I have so many questions :), feel free to choose any!
1. What was your strategy for designing the feedback, what kind of feedback did you provide?
2. How was the feedback different for students whose response fell into pattern 1 vs 2?
3. What feedback did students whose response fell into pattern 3 get? What revisions did you see in pattern 3?
4. What types of revisions did you see? Mostly adding a new idea (data or science idea) or did students "rework" their entire response?
Looking forward to your responses!
Sarah
Dante Cisterna
Lei Liu
Lei Liu
Senior Research Scientist
Great questions, Sarah! I cannot agree more that what student know (what they don't know) often are underestimated. For example, many students haven't had direct instruction on the three dimensions in the NGSS at all, which required us to revise some terms used in our feedback.
Also thanks for sharing some of the feedback examples. Definitely it's important to make the feedback related to student response and their thinking as much as possible. We may be able to use some of the automated annotation to personalize the feedback based on student's own response. For example, if a student only talked about certain concept but didn't cite any data, the feedback could be "What is your evidence for [AI highlighted concept]?"
1. What was your strategy for designing the feedback, what kind of feedback did you provide?

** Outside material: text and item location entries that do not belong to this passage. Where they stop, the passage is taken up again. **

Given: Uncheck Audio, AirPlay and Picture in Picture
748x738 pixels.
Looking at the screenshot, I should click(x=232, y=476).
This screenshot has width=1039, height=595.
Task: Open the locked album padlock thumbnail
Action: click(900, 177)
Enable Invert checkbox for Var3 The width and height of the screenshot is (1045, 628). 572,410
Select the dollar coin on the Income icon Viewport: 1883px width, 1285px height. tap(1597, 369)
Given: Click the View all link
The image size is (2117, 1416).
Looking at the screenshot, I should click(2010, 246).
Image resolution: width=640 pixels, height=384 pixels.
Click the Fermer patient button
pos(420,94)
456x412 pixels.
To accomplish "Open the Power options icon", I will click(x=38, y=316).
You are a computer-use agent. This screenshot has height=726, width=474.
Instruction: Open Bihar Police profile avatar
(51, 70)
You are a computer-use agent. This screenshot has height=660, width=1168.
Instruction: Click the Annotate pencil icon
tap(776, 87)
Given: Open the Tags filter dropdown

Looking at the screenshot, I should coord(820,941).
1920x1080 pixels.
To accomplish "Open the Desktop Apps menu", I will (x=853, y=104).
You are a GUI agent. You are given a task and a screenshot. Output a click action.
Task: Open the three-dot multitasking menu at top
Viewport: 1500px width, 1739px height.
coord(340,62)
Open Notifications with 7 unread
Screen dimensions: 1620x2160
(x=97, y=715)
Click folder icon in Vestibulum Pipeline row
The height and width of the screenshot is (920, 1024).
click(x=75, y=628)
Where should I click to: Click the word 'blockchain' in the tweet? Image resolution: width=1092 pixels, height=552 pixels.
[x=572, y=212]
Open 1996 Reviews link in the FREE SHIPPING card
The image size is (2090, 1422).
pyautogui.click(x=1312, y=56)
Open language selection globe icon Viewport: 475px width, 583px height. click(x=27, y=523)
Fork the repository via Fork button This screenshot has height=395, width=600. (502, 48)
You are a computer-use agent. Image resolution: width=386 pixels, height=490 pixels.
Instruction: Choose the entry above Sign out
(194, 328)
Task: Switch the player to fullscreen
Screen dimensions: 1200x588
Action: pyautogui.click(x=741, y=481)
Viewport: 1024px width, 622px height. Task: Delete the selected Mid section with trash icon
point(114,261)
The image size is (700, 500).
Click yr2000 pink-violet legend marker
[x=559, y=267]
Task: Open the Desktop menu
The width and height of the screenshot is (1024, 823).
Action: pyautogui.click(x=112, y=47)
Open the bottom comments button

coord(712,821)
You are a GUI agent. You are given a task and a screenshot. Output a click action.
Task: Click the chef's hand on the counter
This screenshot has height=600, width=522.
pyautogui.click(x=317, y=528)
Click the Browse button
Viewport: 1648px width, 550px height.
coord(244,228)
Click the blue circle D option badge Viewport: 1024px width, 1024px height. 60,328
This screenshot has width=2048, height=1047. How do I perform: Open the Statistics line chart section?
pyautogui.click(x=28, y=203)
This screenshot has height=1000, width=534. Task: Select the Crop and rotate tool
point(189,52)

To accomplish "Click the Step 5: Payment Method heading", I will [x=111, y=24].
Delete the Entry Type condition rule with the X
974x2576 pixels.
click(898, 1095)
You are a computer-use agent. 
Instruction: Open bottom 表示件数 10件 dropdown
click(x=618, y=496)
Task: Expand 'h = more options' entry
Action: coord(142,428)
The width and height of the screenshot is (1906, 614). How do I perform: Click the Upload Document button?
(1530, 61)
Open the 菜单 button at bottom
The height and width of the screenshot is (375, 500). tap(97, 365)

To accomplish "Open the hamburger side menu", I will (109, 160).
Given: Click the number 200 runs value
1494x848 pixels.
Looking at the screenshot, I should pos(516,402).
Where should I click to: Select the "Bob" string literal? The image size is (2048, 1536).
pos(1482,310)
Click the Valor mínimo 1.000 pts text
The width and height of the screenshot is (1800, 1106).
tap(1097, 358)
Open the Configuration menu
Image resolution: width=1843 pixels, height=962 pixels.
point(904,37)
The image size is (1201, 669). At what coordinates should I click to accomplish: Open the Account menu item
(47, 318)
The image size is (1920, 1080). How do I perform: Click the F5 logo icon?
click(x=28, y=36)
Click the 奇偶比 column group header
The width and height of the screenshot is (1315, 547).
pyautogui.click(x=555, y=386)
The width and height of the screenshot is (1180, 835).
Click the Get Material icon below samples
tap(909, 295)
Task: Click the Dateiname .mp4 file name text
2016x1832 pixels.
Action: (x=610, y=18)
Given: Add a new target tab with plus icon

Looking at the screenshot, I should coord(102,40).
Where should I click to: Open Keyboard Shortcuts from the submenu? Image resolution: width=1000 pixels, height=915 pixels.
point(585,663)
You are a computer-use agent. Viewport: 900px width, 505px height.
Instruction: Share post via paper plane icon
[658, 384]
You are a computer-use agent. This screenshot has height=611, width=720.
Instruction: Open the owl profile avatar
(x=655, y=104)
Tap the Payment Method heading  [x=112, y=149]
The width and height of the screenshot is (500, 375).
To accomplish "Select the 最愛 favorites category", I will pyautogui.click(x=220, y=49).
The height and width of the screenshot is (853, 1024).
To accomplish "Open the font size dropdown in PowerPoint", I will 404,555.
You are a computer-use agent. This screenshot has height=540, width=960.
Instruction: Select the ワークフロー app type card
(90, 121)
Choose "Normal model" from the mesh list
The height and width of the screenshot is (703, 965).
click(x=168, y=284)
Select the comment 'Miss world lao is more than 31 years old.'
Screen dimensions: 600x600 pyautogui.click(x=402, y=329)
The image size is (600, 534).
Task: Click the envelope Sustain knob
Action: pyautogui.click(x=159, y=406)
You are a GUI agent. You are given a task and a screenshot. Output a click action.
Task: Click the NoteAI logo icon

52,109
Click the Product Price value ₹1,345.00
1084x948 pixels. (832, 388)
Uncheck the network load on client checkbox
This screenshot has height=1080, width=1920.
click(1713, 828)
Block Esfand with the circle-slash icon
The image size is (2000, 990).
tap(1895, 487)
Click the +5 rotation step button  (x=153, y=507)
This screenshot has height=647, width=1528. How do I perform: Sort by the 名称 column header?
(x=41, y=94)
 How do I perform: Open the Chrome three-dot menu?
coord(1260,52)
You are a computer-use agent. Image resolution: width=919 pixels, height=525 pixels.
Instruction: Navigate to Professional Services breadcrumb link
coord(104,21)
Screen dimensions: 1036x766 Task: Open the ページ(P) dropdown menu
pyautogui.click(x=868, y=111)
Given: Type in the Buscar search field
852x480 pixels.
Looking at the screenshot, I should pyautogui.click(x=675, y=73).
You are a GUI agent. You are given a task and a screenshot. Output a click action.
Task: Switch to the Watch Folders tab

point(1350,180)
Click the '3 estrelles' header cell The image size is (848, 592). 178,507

Our feedback design was based on the student reasoning pattern framework we developed. The feedback was to focus on the integration of dimensions of science learning and the depth of their reasoning. For example, for students who only talked about disciplinary principles, we would provide feedback asking students to use data to support their statements.
2. How was the feedback different for students whose response fell into pattern 1 vs 2?
The feedback is focusing on the missing dimension in pattern 1 (i.e., DCI/CCC) vs pattern 2 (i.e. SEP).
3. What feedback did students whose response fell into pattern 3 get? What revisions did you see in pattern 3?
Pattern 3 included multiple dimensions, however not necessarily integrated. The feedback would probe the connections between dimensions to enhance the integrated reasoning.
4. What types of revisions did you see? Mostly adding a new idea (data or science idea) or did students "rework" their entire response?
Our cog lab data showed that many students made revisions (96%), among which 69% of them revised their original responses (Patter 1 or 2) into a pattern 3 response. Most students revised based on the feedback to add a new idea to fix the missing dimension issue.
Hope these responses answered your questions to some extent. Thanks again for these great questions!
Lei
Clausell Mathis
Great Presentation!!
This was a very informative video. At the end it was mentioned that you plan to implement this in classroom settings. Could you give an example of how this would be used in a classroom setting? Meaning, how will this help teachers in real time over the course of an academic year?
Dante Cisterna
Dante Cisterna
Research Developer
Thanks, Clausell for your comment. The item we selected for this study is part of a performance task with several items that can be used for classroom assessment purposes. One potential example of classroom use is working with teachers to embed the performance task in instructional units, so they can align instructional activities and resources with the task. Regarding the automated feedback tool, teachers can potentially use the information provided by a dashboard to group students, based on their reasoning patterns, and organize a peer-feedback activity in which students revise their initial responses.